(Text and item location entries)
● ● ● ● ● ● ●
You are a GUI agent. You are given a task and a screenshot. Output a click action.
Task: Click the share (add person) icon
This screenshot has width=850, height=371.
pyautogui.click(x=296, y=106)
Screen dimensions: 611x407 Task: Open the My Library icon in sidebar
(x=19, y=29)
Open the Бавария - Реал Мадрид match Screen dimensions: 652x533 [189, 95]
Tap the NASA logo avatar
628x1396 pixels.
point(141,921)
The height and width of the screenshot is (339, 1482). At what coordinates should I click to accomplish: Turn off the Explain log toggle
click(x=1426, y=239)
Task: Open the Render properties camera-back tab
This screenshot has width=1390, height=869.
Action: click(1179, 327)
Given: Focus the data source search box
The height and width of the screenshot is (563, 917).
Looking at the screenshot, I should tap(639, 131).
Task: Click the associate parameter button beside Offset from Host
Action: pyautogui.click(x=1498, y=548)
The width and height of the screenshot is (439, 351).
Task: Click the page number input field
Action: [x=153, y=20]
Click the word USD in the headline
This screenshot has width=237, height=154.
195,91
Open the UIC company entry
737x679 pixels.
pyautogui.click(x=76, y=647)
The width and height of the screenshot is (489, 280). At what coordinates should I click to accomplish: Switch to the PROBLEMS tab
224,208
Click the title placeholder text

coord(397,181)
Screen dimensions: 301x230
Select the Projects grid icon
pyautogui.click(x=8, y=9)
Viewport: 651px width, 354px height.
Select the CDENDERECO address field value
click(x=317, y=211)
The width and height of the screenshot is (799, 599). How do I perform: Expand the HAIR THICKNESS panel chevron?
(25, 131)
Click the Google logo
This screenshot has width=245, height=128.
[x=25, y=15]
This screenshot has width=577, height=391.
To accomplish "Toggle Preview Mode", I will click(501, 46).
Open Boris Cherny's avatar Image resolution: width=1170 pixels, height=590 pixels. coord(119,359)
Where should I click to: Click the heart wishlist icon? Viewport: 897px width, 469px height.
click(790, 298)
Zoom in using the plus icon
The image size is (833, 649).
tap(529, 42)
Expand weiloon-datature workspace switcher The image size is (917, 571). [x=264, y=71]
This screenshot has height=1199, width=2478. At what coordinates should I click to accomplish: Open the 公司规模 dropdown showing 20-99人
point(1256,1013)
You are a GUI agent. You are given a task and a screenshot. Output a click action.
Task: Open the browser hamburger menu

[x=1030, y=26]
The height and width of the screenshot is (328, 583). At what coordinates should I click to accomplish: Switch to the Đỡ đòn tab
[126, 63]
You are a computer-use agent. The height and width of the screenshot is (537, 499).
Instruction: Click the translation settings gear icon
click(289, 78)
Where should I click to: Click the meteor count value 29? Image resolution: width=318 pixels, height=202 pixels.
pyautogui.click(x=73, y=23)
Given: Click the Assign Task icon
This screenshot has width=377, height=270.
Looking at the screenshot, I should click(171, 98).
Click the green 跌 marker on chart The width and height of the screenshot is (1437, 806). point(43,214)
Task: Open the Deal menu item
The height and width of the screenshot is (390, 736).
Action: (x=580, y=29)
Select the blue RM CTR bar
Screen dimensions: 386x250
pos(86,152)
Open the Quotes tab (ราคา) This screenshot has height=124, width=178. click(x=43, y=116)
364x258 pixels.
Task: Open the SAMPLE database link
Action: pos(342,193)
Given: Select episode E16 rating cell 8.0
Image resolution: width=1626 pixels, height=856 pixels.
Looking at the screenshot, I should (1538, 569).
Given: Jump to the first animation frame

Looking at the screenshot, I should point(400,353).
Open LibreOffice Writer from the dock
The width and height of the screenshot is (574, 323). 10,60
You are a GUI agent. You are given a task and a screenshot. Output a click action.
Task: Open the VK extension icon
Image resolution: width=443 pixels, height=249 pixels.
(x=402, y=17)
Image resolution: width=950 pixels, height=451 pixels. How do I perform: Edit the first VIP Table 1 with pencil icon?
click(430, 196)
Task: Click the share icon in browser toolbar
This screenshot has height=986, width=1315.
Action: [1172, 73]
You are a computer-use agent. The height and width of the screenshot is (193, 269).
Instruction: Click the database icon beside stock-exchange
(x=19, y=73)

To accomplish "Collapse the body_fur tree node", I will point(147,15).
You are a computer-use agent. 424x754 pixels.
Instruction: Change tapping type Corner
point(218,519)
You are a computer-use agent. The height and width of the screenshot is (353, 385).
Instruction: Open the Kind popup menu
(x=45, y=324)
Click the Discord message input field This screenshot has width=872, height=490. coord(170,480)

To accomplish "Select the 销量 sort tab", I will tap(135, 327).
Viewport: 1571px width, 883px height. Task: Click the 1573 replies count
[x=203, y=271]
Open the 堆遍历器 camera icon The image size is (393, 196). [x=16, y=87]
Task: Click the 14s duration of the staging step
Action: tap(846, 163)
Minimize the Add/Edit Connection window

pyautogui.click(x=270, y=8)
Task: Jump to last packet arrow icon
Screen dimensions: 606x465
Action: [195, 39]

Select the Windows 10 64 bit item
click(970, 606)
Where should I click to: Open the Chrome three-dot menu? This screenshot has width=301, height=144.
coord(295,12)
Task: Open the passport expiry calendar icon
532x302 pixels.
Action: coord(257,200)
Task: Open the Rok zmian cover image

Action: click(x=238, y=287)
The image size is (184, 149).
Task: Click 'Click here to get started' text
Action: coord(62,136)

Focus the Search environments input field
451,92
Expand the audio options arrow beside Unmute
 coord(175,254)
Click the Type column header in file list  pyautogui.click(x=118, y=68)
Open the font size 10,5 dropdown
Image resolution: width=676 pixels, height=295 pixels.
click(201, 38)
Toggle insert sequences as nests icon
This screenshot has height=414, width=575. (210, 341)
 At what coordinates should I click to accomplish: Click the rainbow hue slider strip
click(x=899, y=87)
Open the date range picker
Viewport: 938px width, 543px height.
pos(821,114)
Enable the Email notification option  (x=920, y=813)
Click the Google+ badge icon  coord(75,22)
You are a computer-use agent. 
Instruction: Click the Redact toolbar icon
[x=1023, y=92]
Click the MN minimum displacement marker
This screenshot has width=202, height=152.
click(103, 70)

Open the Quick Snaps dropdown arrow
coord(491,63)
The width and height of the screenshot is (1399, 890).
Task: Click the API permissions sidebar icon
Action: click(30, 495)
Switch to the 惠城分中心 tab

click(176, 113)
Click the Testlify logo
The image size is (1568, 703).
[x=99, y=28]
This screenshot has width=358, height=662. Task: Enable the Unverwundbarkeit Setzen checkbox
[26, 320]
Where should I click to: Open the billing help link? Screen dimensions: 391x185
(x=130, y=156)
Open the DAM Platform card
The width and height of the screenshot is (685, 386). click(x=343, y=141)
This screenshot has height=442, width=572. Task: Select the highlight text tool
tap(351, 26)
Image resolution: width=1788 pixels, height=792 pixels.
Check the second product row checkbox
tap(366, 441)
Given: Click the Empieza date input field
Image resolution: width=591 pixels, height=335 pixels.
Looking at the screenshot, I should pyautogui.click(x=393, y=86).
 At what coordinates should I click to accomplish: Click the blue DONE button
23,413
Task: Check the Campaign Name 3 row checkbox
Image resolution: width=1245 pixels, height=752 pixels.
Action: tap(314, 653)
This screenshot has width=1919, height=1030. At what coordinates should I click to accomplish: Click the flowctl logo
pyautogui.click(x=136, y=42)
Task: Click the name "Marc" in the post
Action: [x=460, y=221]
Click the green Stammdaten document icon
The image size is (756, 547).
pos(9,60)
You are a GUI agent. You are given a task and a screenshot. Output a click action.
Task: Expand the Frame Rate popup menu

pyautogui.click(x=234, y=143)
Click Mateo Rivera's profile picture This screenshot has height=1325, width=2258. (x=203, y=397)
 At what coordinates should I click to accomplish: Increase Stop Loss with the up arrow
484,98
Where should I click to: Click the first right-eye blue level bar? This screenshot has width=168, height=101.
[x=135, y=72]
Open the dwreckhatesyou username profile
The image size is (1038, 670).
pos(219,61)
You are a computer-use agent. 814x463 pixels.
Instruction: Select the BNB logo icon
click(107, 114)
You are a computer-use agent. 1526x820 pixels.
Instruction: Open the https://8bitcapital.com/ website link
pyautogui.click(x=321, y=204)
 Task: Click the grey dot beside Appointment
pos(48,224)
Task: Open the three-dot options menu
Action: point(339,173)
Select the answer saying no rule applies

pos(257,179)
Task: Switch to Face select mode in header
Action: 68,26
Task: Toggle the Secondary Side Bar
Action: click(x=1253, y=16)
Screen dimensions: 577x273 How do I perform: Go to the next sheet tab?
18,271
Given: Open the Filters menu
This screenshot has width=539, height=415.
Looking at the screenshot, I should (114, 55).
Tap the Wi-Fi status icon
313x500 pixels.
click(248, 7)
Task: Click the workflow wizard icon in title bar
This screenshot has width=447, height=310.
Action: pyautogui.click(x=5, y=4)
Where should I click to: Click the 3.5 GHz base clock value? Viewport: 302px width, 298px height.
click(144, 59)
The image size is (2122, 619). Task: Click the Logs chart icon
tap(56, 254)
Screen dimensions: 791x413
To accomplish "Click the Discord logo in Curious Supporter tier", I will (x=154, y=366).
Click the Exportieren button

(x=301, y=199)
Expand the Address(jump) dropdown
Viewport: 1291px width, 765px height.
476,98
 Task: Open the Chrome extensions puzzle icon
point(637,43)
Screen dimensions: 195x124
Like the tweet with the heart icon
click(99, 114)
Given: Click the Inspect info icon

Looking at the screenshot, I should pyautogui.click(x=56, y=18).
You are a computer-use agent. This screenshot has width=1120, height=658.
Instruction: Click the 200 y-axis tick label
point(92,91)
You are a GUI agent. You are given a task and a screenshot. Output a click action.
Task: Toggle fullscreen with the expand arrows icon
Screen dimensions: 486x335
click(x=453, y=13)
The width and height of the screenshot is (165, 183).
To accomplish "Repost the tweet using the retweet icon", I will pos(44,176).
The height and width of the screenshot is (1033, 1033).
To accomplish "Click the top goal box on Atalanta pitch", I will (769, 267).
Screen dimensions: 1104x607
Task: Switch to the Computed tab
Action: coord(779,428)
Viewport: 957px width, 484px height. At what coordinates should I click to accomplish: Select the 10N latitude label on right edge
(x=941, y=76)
● ● ● ● ● ● ●
- Given problem:
List the lines from the one containing "Expand weiloon-datature workspace" down to the one containing "[x=1030, y=26]" as a numbered list, leaving out blank lines.

- Completed exercise:
1. Expand weiloon-datature workspace switcher The image size is (917, 571). [x=264, y=71]
2. This screenshot has height=1199, width=2478. At what coordinates should I click to accomplish: Open the 公司规模 dropdown showing 20-99人
3. point(1256,1013)
4. You are a GUI agent. You are given a task and a screenshot. Output a click action.
5. Task: Open the browser hamburger menu
6. [x=1030, y=26]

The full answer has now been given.